Hi there,
I just started CUDA programming, so please be forgiving. :)
My question concerns using CUBLAS. I tried to write a simple code which just multiplies two matrices and then outputs them on the console. The code runs well, but the result is wrong. What am I doing wrong here?

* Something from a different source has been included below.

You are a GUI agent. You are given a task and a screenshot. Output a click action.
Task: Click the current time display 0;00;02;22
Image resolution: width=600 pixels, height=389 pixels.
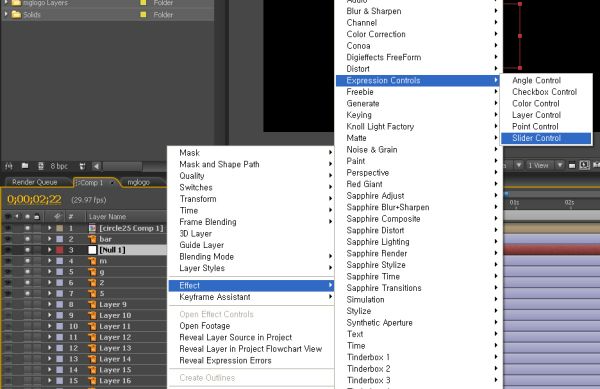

Thanks in advance, snippet follows:
cublasHandle_t handle;
int L,M,N; //Matrix dimensions A [L;M], B[M;N], C [L;N]
L=M=2;N=1;
float alpha = 4.0f;
float beta = 0.0f;
float* devA;float* devB; float* devC;
float* a = NULL;
float* b = NULL;
float* c = NULL;
a=new float[L*M];//simpler this way than malloc
b=new float[M*N];
c=new float[L*N];
float tempc=0;
//Fill with content
for ( j = 1 ; j <= L ; j++) { for ( i = 1 ; i <= M ; i++) { a[IDX2C(i,j,M)] = tempc++; }}
for ( j = 1 ; j <= M ; j++) { for ( i = 1 ; i <= N ; i++) { b[IDX2C(i,j,N)] = tempc++; }}
cout << "Matrices initialized!\n";
cudaStat=cudaMalloc((void**)&devA,L*M*sizeof(*a));
cudaStat=cudaMalloc((void**)&devB,M*N*sizeof(*b));
cudaStat=cudaMalloc((void**)&devC,L*N*sizeof(*c));
cublasInit();
stat=cublasCreate(&handle);
stat=cublasSetMatrix(L,M,sizeof(*a),a,L,devA,L);
stat=cublasSetMatrix(M,N,sizeof(*b),b,M,devB,M);
stat=cublasSgemm(handle,CUBLAS_OP_N,CUBLAS_OP_N, L,M,N,&alpha, devA,L , devB, M, &beta, devC, L);
stat=cublasGetMatrix(L,N,sizeof(*c),devC,N,c,N);
RunCUDACode();
cout << "Results A:";
for ( j = 1 ; j <= L ; j++) {
for ( i = 1 ; i <= M ; i++) {
printf("%7.0f", a[IDX2C(i,j,M)]);
}
cout <<"\n";
}
cout << "Results B:";
for ( j = 1 ; j <=M ; j++) {
for ( i = 1 ; i <= N ; i++) {
printf("%7.0f", b[IDX2C(i,j,N)]);
}
cout <<"\n";
}
cout << "Results C:";
for ( j = 1 ; j <= L ; j++) {
for ( i = 1 ; i <= N ; i++) {
printf("%7.0f", c[IDX2C(i,j,N)]);
}
cout <<"\n";
}
... (freeing stuff)
return 0;